Talend Cloud Apps Connectors Guide

Version
Cloud
Language
English
Product
Talend Cloud
Module
Talend Data Inventory
Talend Data Preparation
Talend Pipeline Designer
Content
Administration and Monitoring > Managing connections
Design and Development > Designing Pipelines
Last publication date
2024-03-21
Properties to configure to connect to a given Hadoop Distributed File System (HDFS).

HDFS connection

Property

Configuration

Selection Select or enter HDFS.
Configuration
Engine Select your engine in the list.
Connection User name Enter the user name used to authenticate to HDFS.
Description Enter a display name (mandatory) and a description (optional) for the connection.

HDFS dataset

Property Configuration
Dataset name Enter a display name for the dataset.

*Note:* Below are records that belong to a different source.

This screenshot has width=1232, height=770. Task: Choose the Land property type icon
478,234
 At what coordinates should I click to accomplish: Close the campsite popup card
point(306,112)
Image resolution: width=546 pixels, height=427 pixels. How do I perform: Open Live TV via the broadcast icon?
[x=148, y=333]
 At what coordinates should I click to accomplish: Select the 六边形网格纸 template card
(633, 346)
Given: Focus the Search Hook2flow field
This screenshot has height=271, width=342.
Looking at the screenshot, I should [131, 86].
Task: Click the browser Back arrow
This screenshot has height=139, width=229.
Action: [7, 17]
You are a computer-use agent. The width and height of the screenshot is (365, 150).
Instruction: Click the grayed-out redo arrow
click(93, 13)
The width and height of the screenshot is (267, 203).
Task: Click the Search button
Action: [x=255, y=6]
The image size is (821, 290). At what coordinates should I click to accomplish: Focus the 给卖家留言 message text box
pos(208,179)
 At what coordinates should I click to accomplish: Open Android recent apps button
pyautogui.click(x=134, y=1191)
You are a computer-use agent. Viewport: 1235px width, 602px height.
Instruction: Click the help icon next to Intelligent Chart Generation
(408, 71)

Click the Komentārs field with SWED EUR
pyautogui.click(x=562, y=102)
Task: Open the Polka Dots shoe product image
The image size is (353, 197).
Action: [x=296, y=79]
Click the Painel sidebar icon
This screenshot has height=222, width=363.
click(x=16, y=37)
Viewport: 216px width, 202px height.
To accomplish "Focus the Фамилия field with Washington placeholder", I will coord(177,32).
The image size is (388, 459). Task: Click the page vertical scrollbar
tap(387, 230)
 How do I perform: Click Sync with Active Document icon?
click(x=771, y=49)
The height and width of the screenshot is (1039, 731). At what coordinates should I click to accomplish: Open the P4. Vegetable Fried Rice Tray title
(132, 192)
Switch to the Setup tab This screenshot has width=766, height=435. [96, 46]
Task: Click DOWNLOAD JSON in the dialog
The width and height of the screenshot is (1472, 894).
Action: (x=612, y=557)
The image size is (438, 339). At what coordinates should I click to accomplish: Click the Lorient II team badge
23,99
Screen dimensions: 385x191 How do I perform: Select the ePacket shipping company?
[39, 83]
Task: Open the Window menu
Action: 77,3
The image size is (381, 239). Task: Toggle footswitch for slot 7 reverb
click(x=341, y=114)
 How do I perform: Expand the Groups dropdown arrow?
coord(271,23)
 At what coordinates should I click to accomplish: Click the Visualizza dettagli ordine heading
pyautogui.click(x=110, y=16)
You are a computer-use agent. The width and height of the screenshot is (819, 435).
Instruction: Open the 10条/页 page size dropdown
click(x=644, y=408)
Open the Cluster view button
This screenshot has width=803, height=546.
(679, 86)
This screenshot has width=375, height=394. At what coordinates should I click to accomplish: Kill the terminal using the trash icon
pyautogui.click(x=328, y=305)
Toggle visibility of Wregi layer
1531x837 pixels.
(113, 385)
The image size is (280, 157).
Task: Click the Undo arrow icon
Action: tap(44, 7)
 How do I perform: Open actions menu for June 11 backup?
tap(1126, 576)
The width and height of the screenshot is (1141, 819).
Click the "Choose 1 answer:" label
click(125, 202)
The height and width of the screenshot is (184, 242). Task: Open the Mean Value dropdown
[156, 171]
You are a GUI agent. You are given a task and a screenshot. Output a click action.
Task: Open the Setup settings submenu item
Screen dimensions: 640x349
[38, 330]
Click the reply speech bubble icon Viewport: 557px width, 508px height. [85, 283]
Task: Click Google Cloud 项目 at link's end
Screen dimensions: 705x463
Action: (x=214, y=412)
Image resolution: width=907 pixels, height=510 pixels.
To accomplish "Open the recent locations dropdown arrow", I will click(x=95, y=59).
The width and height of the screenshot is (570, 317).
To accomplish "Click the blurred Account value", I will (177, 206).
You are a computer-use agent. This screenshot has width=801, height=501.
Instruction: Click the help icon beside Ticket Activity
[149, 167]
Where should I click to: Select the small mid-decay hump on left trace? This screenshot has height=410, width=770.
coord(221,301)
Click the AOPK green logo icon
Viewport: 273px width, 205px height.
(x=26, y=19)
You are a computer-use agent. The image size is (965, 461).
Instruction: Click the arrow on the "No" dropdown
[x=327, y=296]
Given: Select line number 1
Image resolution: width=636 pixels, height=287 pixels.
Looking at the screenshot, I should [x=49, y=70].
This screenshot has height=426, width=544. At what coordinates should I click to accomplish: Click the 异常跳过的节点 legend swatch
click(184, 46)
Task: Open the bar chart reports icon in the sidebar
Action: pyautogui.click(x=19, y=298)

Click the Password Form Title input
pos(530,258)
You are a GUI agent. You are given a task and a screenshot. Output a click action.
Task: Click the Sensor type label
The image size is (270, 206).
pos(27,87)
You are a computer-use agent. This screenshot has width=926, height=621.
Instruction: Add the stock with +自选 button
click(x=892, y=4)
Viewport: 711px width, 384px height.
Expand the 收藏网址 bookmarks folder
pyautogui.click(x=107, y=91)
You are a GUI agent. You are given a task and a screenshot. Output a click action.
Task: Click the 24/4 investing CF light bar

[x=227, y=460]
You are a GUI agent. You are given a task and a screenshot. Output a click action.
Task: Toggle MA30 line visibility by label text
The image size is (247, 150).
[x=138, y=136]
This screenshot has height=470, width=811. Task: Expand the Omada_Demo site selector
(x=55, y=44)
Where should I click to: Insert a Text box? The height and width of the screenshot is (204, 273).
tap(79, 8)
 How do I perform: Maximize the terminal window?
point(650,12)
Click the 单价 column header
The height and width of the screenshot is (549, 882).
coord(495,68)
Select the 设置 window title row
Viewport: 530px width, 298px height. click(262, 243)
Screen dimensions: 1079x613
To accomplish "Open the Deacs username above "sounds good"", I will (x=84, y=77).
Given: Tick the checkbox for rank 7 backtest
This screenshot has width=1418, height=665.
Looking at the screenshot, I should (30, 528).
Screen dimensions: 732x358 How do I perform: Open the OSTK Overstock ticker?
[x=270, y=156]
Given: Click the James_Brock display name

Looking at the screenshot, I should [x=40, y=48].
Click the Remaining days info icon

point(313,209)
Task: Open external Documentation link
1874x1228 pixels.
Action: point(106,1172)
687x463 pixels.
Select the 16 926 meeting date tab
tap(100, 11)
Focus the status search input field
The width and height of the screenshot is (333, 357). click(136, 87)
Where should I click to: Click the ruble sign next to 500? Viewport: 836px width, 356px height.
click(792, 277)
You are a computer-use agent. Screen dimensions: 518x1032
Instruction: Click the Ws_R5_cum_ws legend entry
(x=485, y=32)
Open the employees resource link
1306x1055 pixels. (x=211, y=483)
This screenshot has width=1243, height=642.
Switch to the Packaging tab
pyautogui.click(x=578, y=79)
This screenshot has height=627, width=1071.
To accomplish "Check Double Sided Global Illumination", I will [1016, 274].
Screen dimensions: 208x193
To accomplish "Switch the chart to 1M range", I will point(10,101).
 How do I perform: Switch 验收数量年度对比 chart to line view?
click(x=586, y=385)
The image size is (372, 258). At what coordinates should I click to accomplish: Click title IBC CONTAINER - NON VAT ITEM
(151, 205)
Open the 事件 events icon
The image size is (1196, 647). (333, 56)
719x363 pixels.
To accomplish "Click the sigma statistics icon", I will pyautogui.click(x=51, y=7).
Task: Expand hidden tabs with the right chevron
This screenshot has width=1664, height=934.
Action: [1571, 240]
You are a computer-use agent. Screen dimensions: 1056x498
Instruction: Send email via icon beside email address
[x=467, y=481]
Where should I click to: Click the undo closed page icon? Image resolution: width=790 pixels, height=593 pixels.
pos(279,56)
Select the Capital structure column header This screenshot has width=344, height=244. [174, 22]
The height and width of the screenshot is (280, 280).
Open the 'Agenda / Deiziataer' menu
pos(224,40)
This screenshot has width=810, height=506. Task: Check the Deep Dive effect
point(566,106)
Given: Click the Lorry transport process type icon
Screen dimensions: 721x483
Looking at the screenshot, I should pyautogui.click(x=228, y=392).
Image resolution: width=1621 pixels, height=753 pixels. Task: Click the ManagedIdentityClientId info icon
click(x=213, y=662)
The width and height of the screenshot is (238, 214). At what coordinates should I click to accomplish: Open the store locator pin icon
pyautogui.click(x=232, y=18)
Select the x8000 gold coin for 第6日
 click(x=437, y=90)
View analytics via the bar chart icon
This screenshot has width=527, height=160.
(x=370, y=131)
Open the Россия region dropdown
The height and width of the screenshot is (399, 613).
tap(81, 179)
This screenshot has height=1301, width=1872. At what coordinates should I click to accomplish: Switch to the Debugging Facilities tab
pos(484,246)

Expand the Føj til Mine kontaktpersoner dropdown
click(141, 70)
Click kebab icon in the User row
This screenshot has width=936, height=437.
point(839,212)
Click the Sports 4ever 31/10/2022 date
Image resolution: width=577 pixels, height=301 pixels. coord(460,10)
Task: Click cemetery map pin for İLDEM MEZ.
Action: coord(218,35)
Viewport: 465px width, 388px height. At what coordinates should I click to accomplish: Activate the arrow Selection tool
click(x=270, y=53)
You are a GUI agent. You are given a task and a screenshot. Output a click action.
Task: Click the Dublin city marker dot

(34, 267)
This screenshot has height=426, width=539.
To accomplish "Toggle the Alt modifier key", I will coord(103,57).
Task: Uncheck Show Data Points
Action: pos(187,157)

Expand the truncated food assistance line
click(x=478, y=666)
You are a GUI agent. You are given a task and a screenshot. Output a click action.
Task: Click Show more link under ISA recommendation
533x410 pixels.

This name will be used as a unique identifier of the dataset in all Talend Cloud apps.
Connection Select your connection in the list. If you are creating a dataset based on an existing connection, this field is read-only.
HDFS data Path Enter the path pointing to the data to be retrieved in the file system.
Format config Auto detect Click this button to automatically detect the format of the data to be retrieved.
Format Alternatively, select in the list the format of the file to be retrieved and enter or select the information related to this file format:
  • CSV:
    • Record delimiter: Select the type of record separator used in the file to be retrieved. If you select Other, you will be able to enter a custom record delimiter in the Custom record delimiter field.
    • Field delimiter: Select the type of field separator used in the file to be retrieved. If you select Other, you will be able to enter a custom record delimiter in the Custom field delimiter field.
    • Text enclosure character: Enter the character used to enclose the fields.
    • Escape character: Enter the character to be escaped in the records to be retrieved.
    • Encoding: Select the type of encoding used in the file to be retrieved. If you select Other, you will be able to enter a custom encoding type in the Custom encoding field.
    • Set header: Enable this option if the file to be retrieved contains header lines and enter or select the number of lines to be skipped in the schema.
  • Excel:
    • Excel format: Select the format/version corresponding to the file to be retrieved.
    • Sheet: Enter the name of the specific Excel sheet you want to be retrieved.
    • Set header/footer: enable these options if the file to be retrieved contains header and/or footer lines and enter or select the number of lines to be skipped in the schema.
  • Avro: No specific parameters required for this format.
  • Parquet: No specific parameters required for this format.
  • JSON: No specific parameters required for this format.
Additional parameters might be displayed depending on whether the connector is used as a source or destination dataset:
  • For HDFS source datasets:
    • Force parallelism—ignore escape char and text enclosure parameters: Enable this option if you want to ignore the escape characters and the characters used to enclose the text in your file.
  • For HDFS destination datasets:
    • Overwrite: Enable this option if the file already exists and you want to overwrite its content.
    • Merge output: Enable this option if the file already exists and you want to merge the existing and updated file content.
    • Map input column names to output: This option only applies to files with CSV, JSON, or Excel format. It ensures that the input and output field names are identical.